* **PROBLEM TO SOLVE**: If a line in the material below has the string "label", copy it out.

[DATA SECTION Boundary: Start]

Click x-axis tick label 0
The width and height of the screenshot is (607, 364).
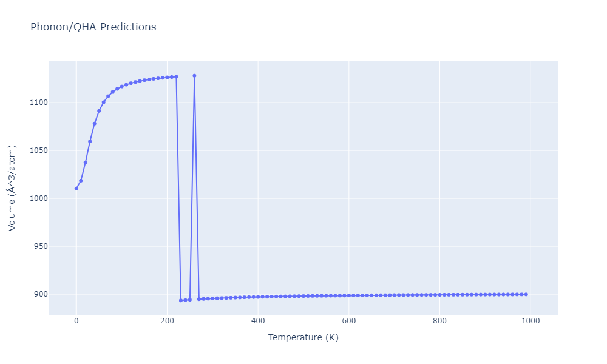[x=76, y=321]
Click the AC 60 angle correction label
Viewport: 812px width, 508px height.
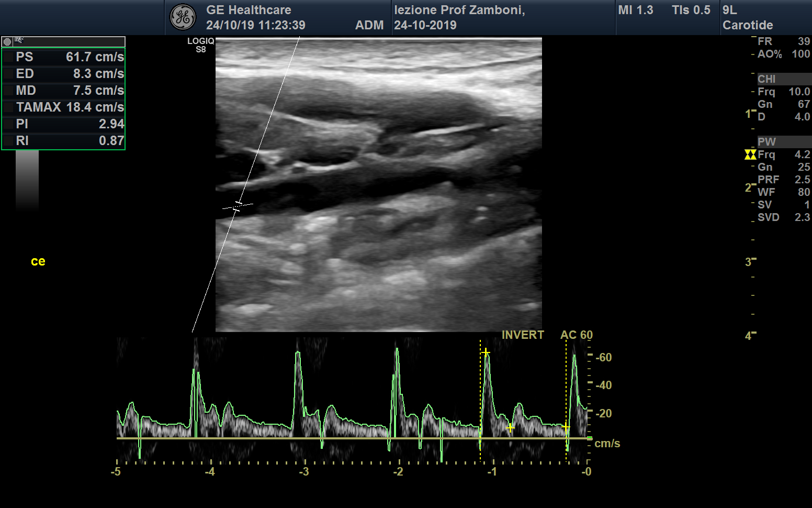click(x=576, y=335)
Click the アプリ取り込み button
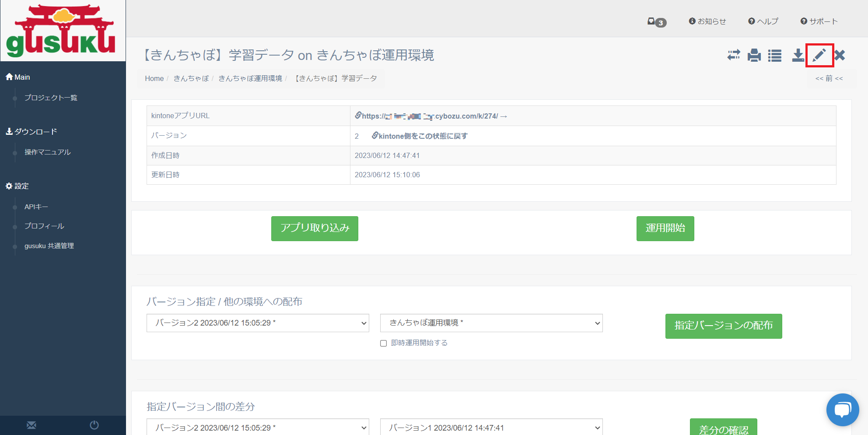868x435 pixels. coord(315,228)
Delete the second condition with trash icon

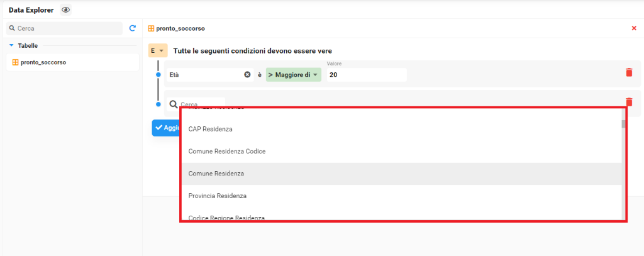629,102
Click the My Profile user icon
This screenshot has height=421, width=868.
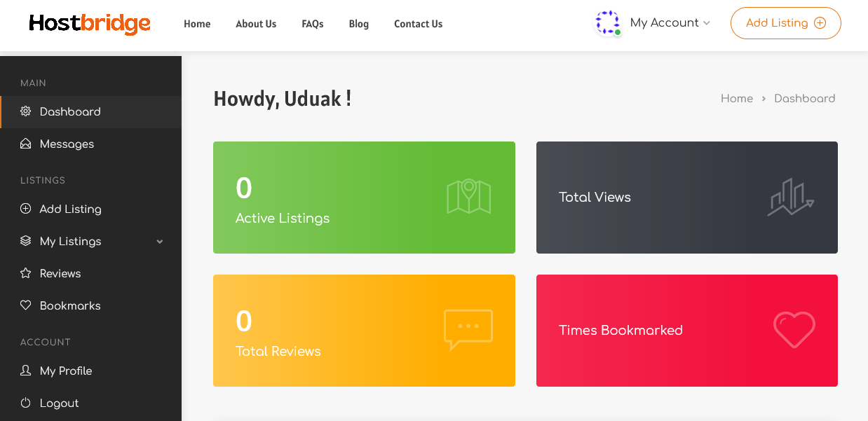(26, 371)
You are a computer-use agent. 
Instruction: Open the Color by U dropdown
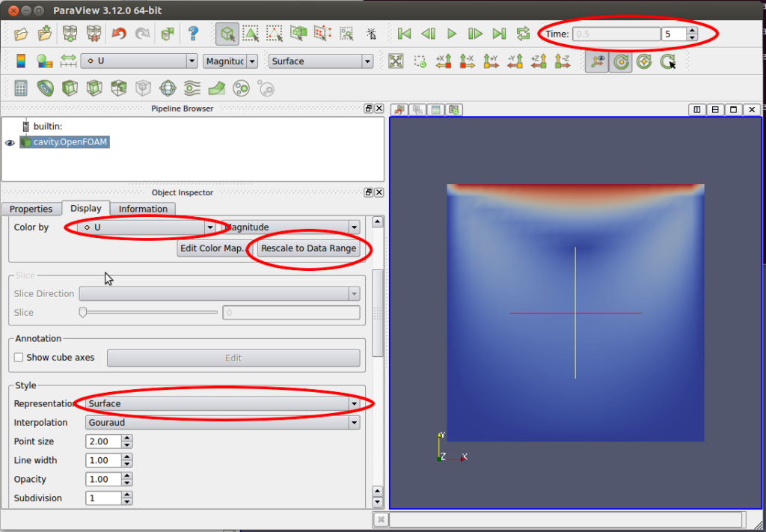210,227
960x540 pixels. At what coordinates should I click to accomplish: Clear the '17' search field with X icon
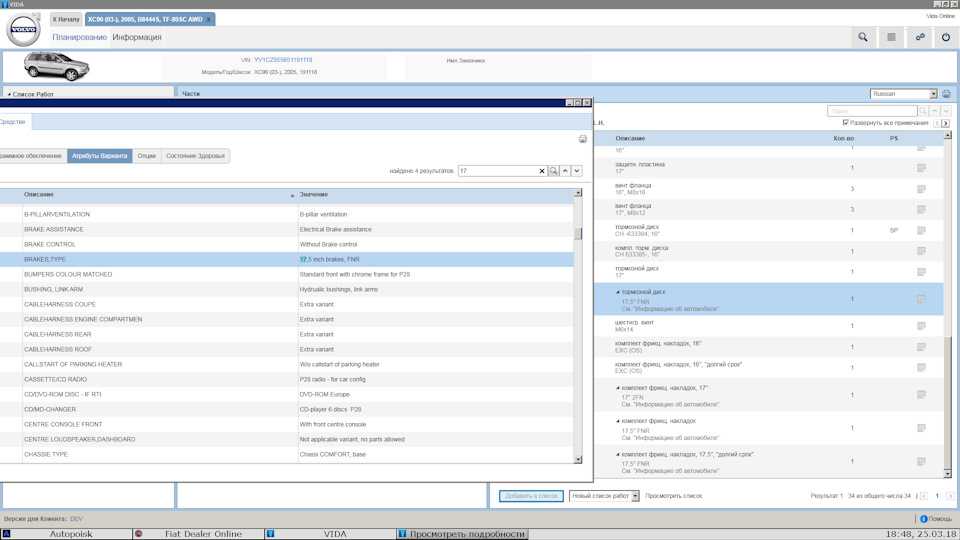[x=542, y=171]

[DATA SECTION Boundary: End]
[DATA SECTION Boundary: Start]

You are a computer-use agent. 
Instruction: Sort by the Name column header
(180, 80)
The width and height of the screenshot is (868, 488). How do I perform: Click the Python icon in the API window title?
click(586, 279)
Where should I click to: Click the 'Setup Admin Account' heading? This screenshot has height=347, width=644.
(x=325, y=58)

[DATA SECTION Boundary: End]

* **RESULT**:
Click x-axis tick label 0
Click the AC 60 angle correction label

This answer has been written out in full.